Task statement
The string "height" appears in some lines of the entries that follow; copy each such line.

[Study material Boundary: Start]

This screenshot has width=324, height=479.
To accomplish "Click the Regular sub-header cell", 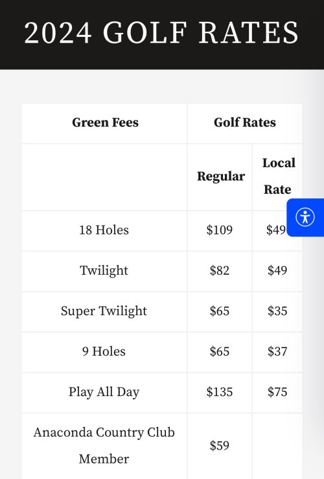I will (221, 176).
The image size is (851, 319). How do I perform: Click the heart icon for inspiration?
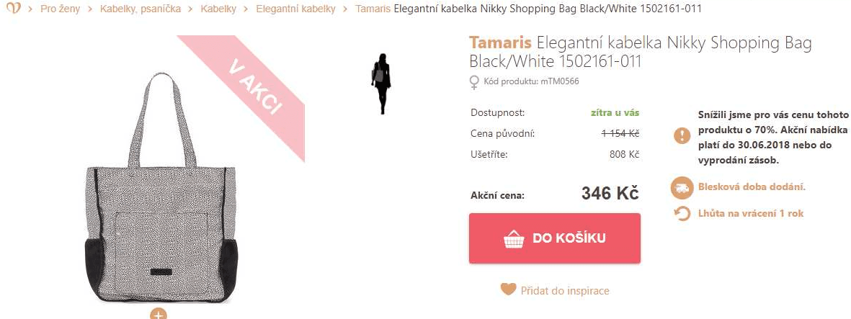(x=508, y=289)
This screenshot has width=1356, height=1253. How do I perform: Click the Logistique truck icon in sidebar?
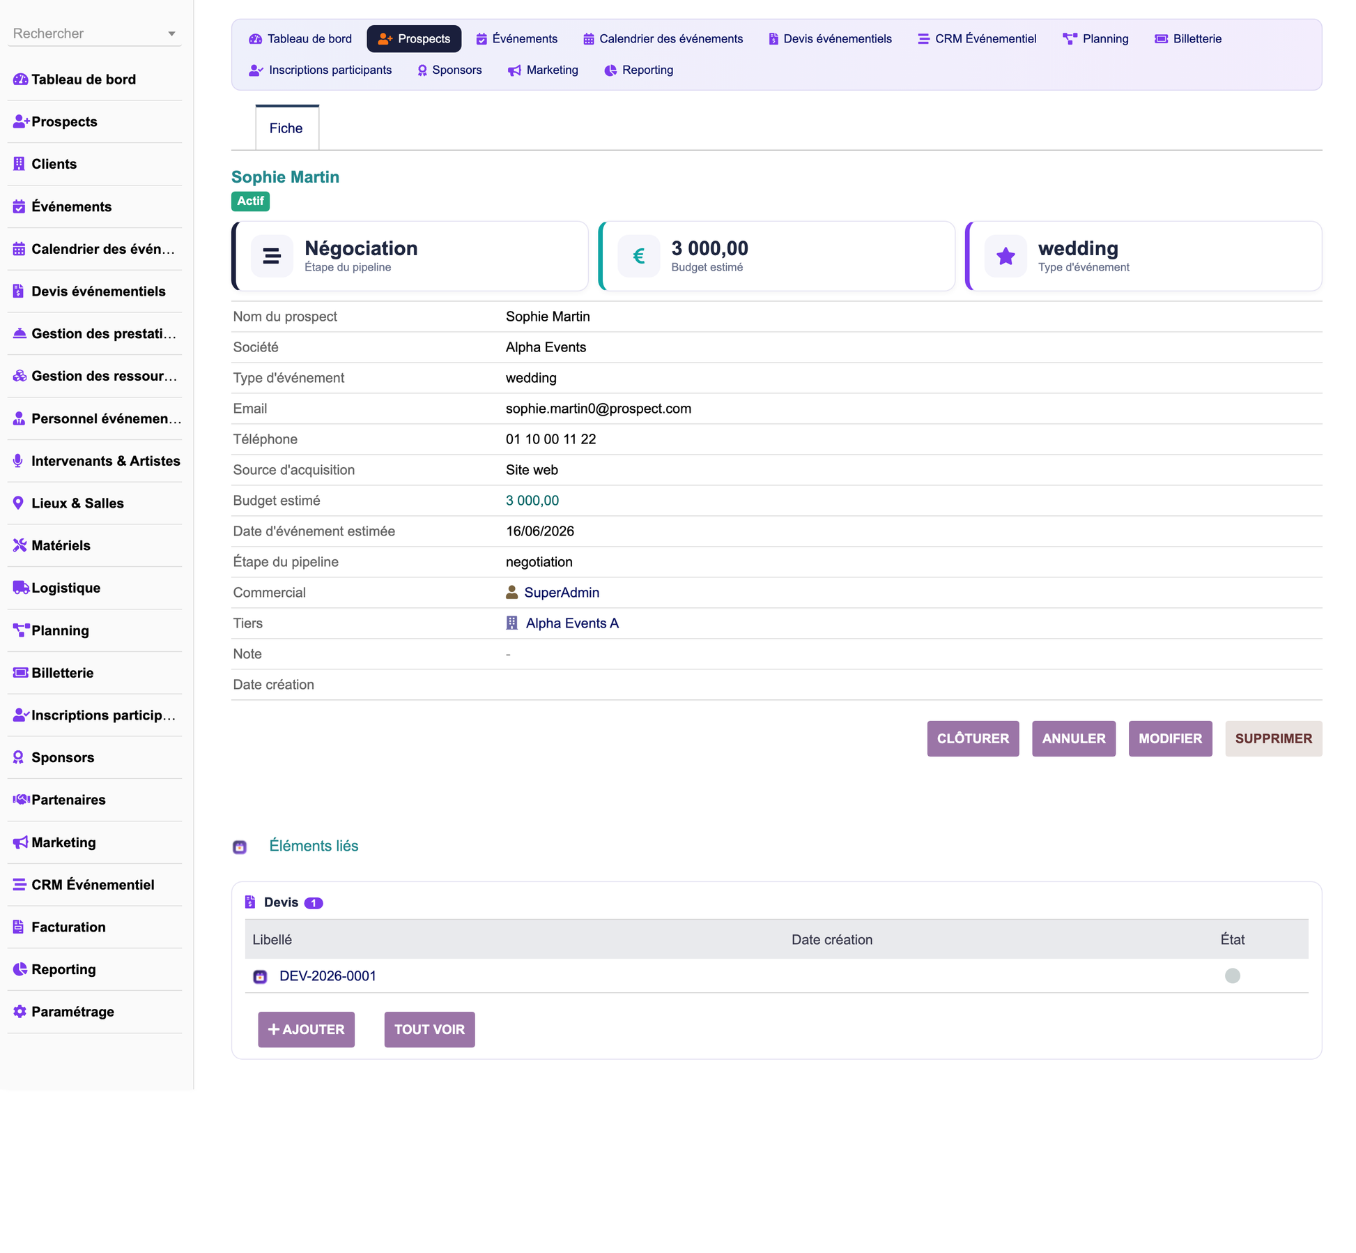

[Study material Boundary: End]

Exercise response
This screenshot has width=324, height=479.
This screenshot has width=1356, height=1253. How do I perform: Click the Logistique truck icon in sidebar?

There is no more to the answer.